Juan Torres López y Alberto Garzón Espinosa

Se viene hablando mucho en los últimos meses de la “guerra de divisas”, un término que alarma a la ciudadanía y con el que, como tantas veces, se crea una situación de alarma y miedo, como ha demostrado Naomi Klein en su libro La doctrina del shock, que oculta la naturaleza real del problema y justifica la adopción de medidas excepcionales.

Es verdad que los problemas en el sistema de pagos internacionales, en las cotizaciones de las diferentes divisas, están siendo la última manifestación de la crisis, junto a la explosión se la deuda. Pero conviene entender bien lo que hay detrás de ello y no creer por las buenas lo que los grandes poderes financieros están tratando de hacer creer: que se trata de una guerra desatada por los países emergentes o menos desarrollados contra los más ricos. En realidad, es más bien todo lo contrario: éstos últimos están tratando de utilizar sus divisas, cuando pueden hacerlo, como protección frente a las agresiones comerciales, financieras y cambiarias que reciben.

Hay que tener en cuenta que el papel del dólar como moneda internacional está cada vez más en cuestión y en peligro como consecuencia de que el déficit exterior de Estados Unidos y la política de incremento de la cantidad de dinero, como acaba de ocurrir con la creación de liquidez por valor de 600.000 millones de dólares por la Reserva Federal, son materialmente insostenibles por mucho tiempo.

El objetivo de esta última decisión  de la entidad encargada de la política monetaria es estimular el consumo a través de una técnica conocida como Quantitative Easing y que consiste en utilizar esos dólares recién creados para comprar títulos de largo plazo de deuda pública estadounidenses.

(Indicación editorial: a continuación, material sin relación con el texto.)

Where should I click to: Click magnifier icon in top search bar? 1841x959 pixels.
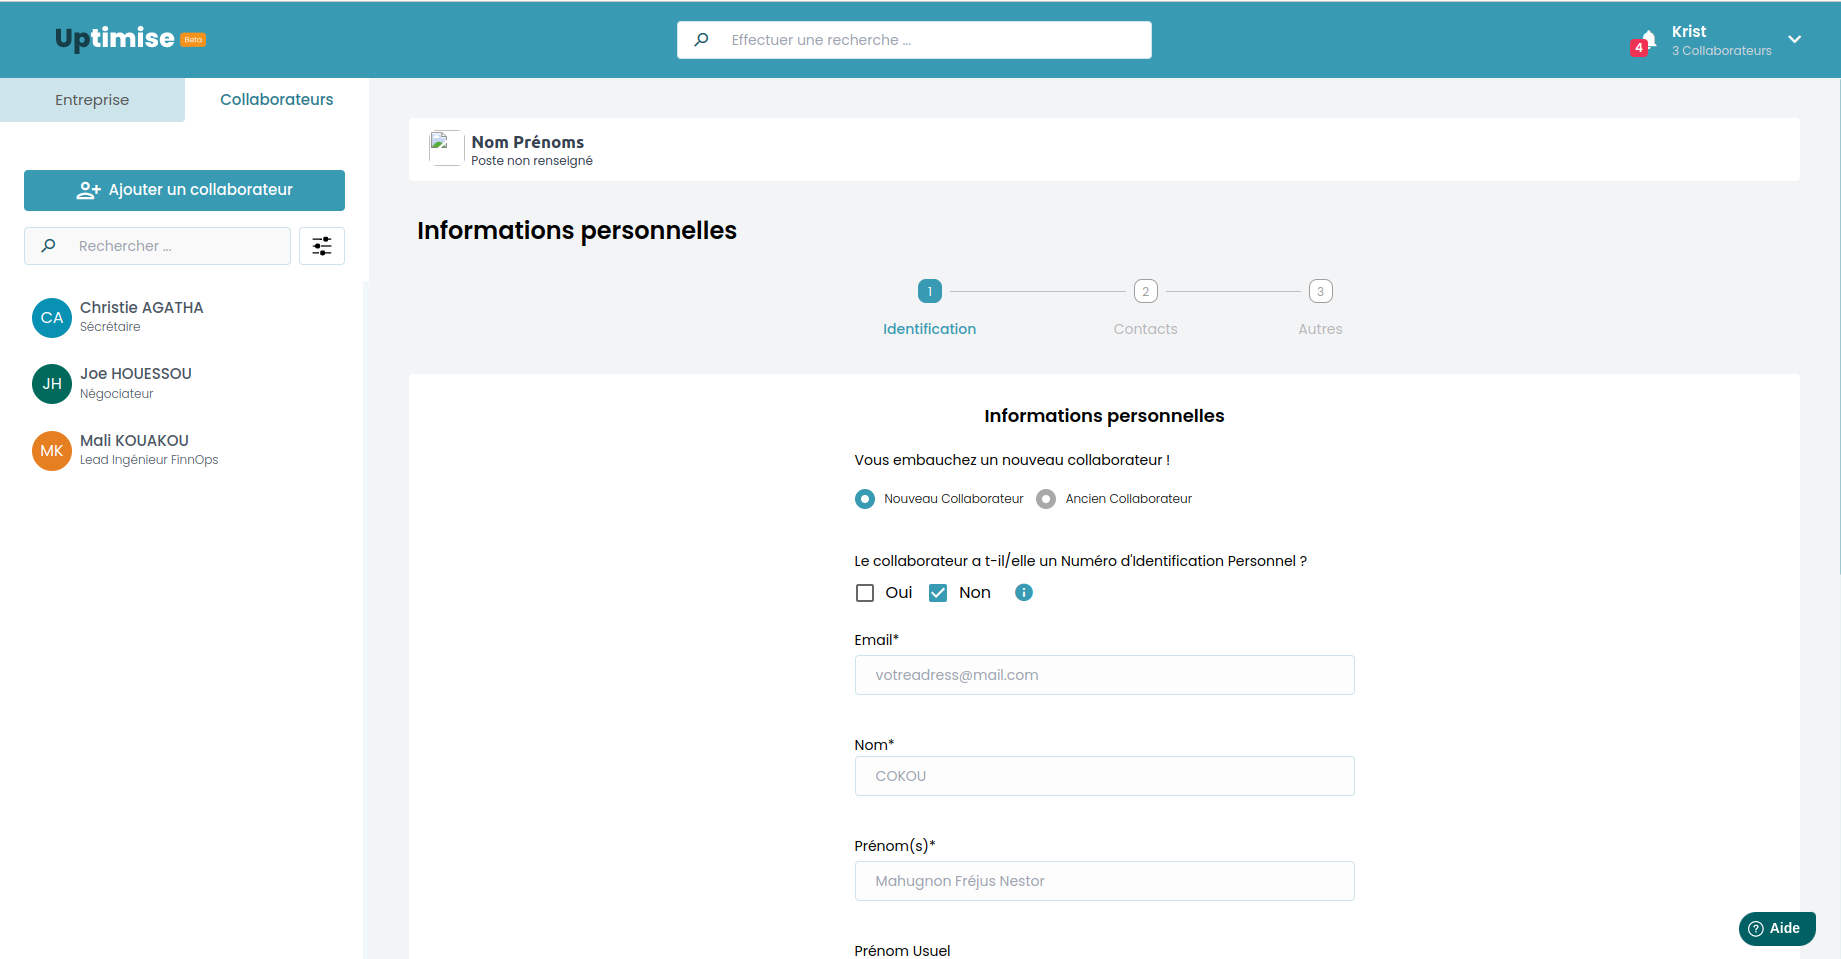click(x=702, y=40)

De tal forma se busca presionar a la baja la rentabilidad ofrecida por tales títulos. Y como los préstamos a largo plazo se suscriben con la rentabilidad de los bonos estatales como referencia, se espera que tenga un efecto estimulante en el consumo.

Además, los nuevos dólares en el mercado contribuyen simultáneamente a devaluar la moneda estadounidense frente al resto de monedas internacionales, lo que favorece a sus propias exportaciones y estimula el crecimiento de la actividad económica.

Lo que así lleva a cabo Estados Unidos no es ni más ni menos que una auténtica devaluación competitiva, es decir, una disminución programada de la cotización de su divisa, del dólar, para favorecer, como acabamos de señalar, las ventas de sus productos en el exterior. Y es esa política de Estados Unidos lo que, como acaba de reconocer el Premio Nobel Joseph Stiglitz, “invita a una respuesta de los competidores” (Una guerra de divisas no tiene vencedores).

Algo que es natural y legítimo porque el resto de países están igualmente interesados en utilizar el sector exterior para salir de la crisis. Y es porque la devaluación de la moneda estadounidense les perjudica seriamente, por lo que están comenzando también a devaluar sus monedas. Y, cuando no pueden, incluso a establecer controles de capital con el mismo fin.

La situación es especialmente problemática en una situación como la actual. La demanda mundial se mantiene muy débil, de modo que la lucha por las exportaciones es muy intensa y lo más probable es que una espiral devaluacionista de este tipo (sin medidas globales que permitan recuperar la demanda) al final no de buen resultado para nadie.

Por eso, aunque la prensa económica internacional haya intentado presentar a los países emergentes como los culpables de esta guerra de divisas, el sentido apropiado para describir la agresión es el que acabamos de señalar. Es Estados Unidos y, más generalmente, los países ricos los que comenzaron con las devaluaciones al intentar superar la crisis salvando a los banqueros a través del uso sistemático de la máquina de imprimir dinero.

Precisamente esta nueva dimensión de la crisis en forma de crisis de divisas refleja también la incapacidad de las políticas neoliberales -y de los gobiernos y organismos internacionales que las propugnan- para encontrar una salida a una crisis financiera que comenzó hace ya más de tres años.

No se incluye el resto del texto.